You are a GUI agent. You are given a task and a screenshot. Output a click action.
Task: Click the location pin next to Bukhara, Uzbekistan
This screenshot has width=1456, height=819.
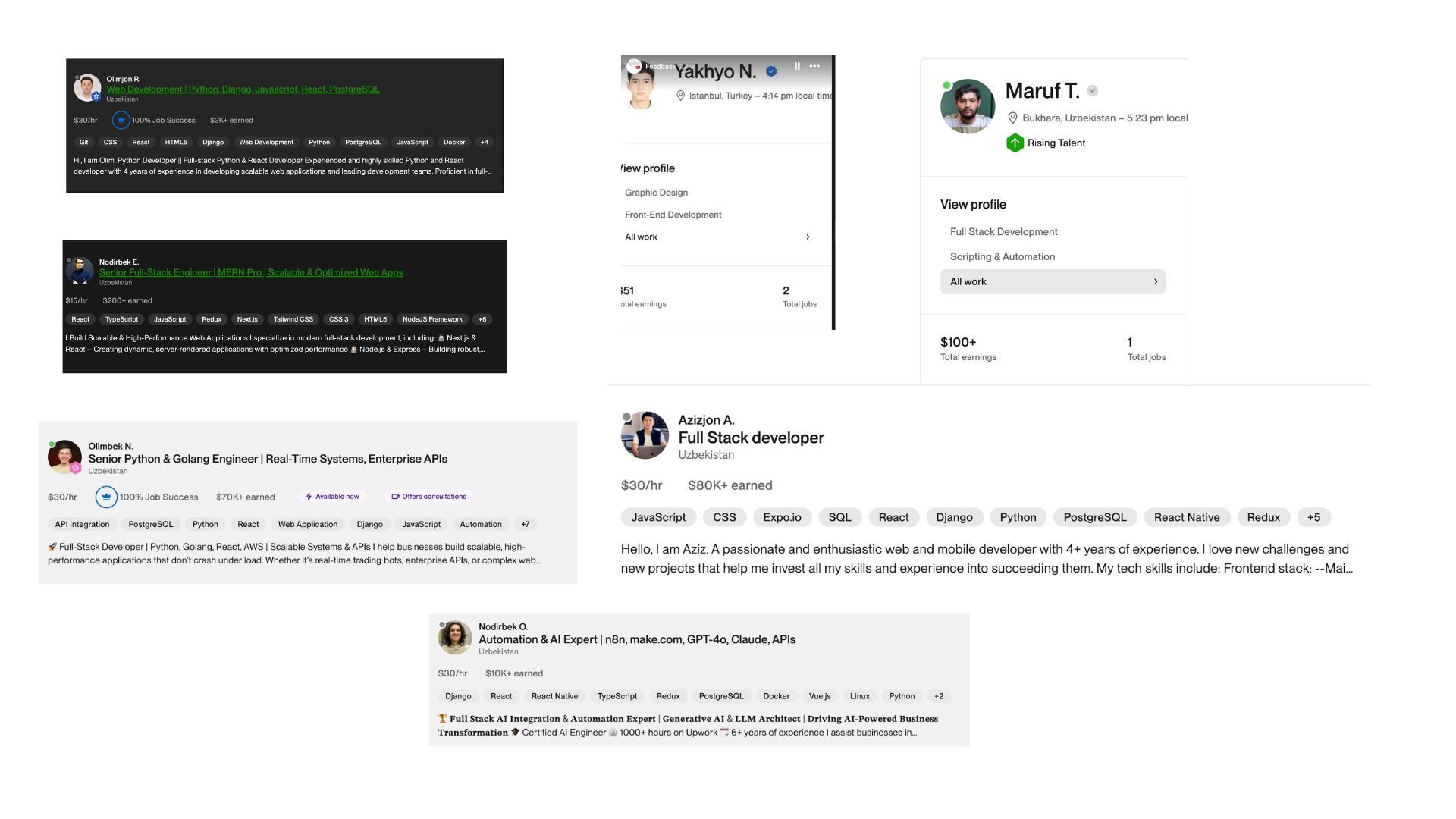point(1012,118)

* * *

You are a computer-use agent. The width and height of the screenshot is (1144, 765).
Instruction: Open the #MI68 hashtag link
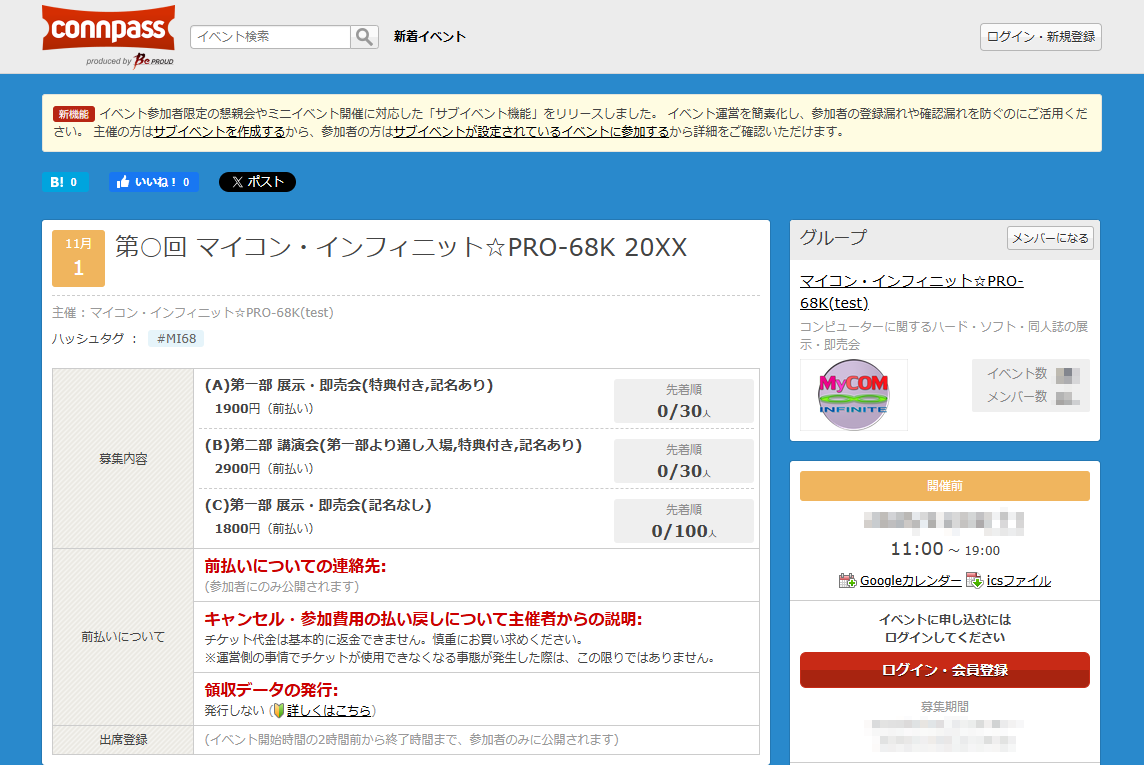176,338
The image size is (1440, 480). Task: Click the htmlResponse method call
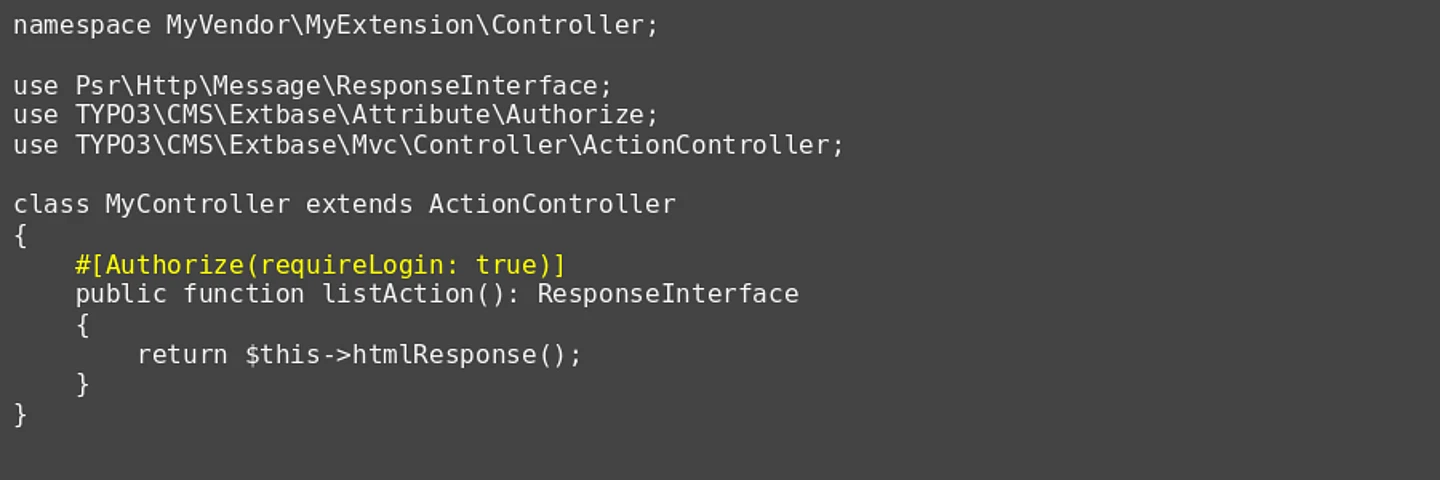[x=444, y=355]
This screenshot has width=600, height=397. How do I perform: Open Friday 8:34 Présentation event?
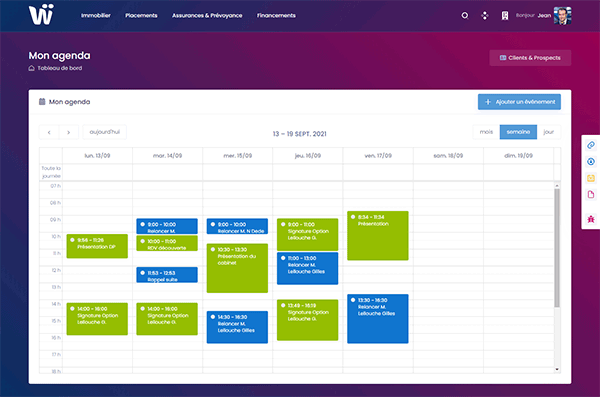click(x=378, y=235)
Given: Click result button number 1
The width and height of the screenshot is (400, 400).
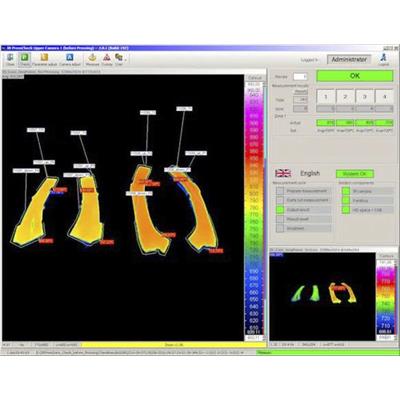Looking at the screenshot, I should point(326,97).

**YOUR ASSIGNMENT**. Find each line in the material above that carries the string "agent", and copy it.

**ANSWER TO THIS EXERCISE**.
You are a GUI agent. You are given a task and a screenshot. Output a click action.
You are a computer-use agent. The width and height of the screenshot is (1144, 765).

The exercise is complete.